Autour de ce cadre légal, la Commission nationale de l’informatique et des libertés (CNIL) est l’autorité qui a pour mission de contrôler le respect des normes de la RGPD. En cas de non-respect, la CNIL a le pouvoir d’appliquer plusieurs sanctions administratives. Plutôt qu’une punition radicale, ces sanctions ont pour objectif de pousser l’entreprise ou l’organisation publique à se conformer aux normes.
Amendes administratives :
- Une amende de 10 millions d’euros ou 2 % du chiffre d’affaires mondial pour le non-respect des obligations incombant au responsable du traitement et au sous-traitant, à l’organisme de certification et à l’organisme de suivi des codes de conduite ;
- Une amende de 20 millions d’euros ou 4 % du chiffre d’affaires mondial pour le non-respect de l’obligation de consentement (obtention du consentement par des moyens détournés) et les autres droits des personnes concernées, l’obligation de mettre en place des mesures spécifiques en cas de transferts des données dans un pays non européen, des obligations découlant des droits des États membres, des injonctions et autres mesures de remise à l’ordre prononcées par la CNIL.
Sanctions pénales :
En plus des amendes administratives, les organisations peuvent être poursuivies en justice par des victimes par exemple, et ce selon les articles 226-16 à 226-24 du Code pénal sur « Des atteintes aux droits de la personne résultants des fichiers ou des traitements informatiques ». En fonction de la gravité des infractions, les peines prononcées peuvent aller jusqu’à 5 ans d’emprisonnement et 300 000 euros d’amende.

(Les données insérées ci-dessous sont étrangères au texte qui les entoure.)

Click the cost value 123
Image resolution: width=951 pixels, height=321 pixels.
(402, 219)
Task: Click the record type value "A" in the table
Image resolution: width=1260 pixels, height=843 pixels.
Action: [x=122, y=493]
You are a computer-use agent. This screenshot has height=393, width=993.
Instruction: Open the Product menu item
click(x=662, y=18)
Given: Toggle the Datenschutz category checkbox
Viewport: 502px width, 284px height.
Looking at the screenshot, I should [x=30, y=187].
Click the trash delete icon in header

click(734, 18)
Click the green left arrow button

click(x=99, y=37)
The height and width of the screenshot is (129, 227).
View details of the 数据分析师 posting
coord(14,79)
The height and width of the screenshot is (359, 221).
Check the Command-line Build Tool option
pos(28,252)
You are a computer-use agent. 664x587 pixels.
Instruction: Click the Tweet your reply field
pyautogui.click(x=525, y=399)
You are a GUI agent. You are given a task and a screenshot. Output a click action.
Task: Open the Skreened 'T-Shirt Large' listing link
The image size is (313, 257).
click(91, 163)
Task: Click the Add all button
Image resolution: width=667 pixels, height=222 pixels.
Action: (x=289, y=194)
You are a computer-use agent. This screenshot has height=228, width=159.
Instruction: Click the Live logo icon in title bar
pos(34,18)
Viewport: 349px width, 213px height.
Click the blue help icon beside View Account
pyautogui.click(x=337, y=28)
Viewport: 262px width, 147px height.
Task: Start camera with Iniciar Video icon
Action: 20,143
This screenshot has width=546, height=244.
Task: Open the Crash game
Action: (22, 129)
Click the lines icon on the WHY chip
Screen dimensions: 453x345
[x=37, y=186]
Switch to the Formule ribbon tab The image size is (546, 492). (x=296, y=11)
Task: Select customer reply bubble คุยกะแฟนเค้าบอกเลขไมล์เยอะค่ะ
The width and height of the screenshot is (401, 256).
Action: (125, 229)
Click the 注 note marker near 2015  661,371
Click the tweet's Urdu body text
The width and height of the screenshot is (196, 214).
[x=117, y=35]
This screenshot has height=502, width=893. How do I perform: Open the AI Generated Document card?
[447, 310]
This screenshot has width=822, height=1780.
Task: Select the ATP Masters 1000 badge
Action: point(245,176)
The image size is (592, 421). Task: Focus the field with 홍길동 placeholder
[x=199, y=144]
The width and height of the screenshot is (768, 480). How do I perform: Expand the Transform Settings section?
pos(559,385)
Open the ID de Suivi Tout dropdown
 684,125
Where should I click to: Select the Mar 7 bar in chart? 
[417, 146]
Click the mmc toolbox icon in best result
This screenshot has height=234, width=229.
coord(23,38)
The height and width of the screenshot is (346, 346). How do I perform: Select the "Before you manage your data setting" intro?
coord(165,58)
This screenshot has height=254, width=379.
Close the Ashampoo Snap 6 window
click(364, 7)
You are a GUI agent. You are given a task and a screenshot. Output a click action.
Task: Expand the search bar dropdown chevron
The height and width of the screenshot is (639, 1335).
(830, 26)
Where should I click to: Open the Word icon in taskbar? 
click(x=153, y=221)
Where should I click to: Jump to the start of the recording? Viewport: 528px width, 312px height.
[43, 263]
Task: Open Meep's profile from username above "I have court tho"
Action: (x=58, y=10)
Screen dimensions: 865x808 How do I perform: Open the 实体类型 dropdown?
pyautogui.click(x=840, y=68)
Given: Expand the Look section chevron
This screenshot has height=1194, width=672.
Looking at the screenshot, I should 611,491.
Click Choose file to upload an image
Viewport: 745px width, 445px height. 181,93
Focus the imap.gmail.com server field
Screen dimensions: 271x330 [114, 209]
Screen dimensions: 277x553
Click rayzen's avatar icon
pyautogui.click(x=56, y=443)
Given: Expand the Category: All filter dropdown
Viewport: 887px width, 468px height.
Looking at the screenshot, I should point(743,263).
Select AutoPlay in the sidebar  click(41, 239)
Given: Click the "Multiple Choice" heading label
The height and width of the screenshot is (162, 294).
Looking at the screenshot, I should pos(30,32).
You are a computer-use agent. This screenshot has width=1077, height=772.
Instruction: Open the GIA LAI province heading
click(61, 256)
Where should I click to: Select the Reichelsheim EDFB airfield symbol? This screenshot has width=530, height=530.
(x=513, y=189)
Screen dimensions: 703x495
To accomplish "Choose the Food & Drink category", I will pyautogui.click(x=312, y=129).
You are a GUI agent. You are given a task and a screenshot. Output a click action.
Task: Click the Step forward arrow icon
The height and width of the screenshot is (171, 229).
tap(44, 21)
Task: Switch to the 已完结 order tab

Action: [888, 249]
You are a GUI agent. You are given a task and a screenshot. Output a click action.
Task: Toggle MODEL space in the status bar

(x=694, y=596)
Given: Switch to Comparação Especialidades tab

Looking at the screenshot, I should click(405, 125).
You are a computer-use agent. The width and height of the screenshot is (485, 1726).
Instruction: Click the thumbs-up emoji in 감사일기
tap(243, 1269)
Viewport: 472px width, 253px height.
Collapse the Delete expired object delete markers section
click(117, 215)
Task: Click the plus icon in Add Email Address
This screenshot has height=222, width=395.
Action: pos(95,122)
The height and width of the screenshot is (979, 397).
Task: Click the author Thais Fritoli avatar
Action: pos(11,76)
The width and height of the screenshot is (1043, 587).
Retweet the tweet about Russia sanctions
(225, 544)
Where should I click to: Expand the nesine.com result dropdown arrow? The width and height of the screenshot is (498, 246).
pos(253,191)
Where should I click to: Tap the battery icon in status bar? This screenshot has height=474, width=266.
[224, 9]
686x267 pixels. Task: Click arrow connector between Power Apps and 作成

Sans oublier le déficit d’image.
En plus de tout ça, la CNIL peut obliger les entreprises et organisations à communiquer publiquement sur leurs différentes erreurs et sur les sanctions administratives et pénales qu’elles subissent. Tout cela peut avoir un très mauvais effet en termes d’image d’entreprise.
Comme on peut l’imaginer, la répercussion médiatique de ce genre d’affaire peut entrainer une perte de confiance des prospects et des clients. Cet impact peut avoir encore un double effet lorsque les investisseurs peuvent se retirer pour les entreprises cotées en Bourse.